Halsey – If I Can’t Have Love, I Want Power

I tempi sono maturi per l’ex ragazza tumbleriana dai capelli blu che inneggiava alla libertà in “New Americana”: Halsey, al secolo Ashley Frangipane, nota per i singoli d’impatto di matrice elettropop e arena pop, le tante collaborazioni e il suo grande impegno come attivista, ha effettuato un importante cambio di rotta rispetto al suo ultimo lavoro in studio “Manic” (2020). If I Can’t Have Love, I Want Power è un vero e proprio inno femminista, giocato su vari dualismi riguardanti l’essere donna, tra cui le gioie e “gli orrori” del diventare madre, e immerso in sonorità che intrecciano industrial rock e alternative pop. L’artista ha sempre parlato di sé senza filtri, maturando una maggiore confidenza con il suo pubblico di disco in disco, e il singolo cupo pubblicato un paio di anni fa “Nightmare” può essere considerato il ponte ideale tra la produzione precedente e quella attuale.

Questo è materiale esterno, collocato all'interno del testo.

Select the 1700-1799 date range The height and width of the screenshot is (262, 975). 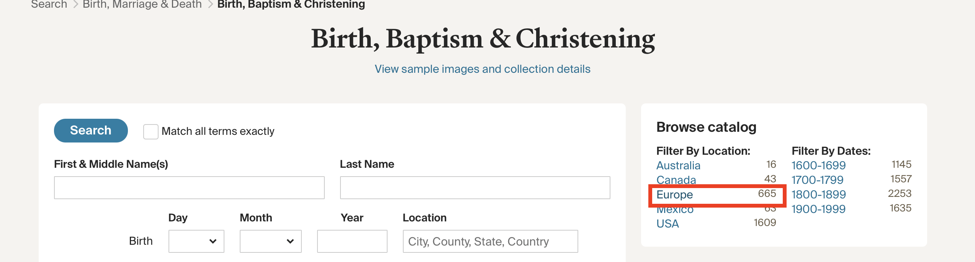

Come accaduto pochi mesi fa per la svolta di Taylor Swift, il tassello decisivo è stato l’avvalersi, per quanto concerne la parte relativa a sound e songwriting condiviso, di producers stellati. Nel caso di Halsey la scelta è caduta sulla premiatissima ditta Trent Reznor-Atticus Ross, con i quali ha portato avanti un progetto da remoto, registrato tra le isole Turks e Caicos e Los Angeles. Nulla è stato trascurato nemmeno dal lato visivo: le tracce di forte impatto cinematografico sono state studiate per diventare la colonna sonora di un film, scritto dalla cantautrice e realizzato insieme al regista Colin Tilley per il lancio dell’album, dove i costumi di scena e i trucchi teatrali rimandano subito all’oscurità e alle ambiziose fatiche di Grimes e Björk.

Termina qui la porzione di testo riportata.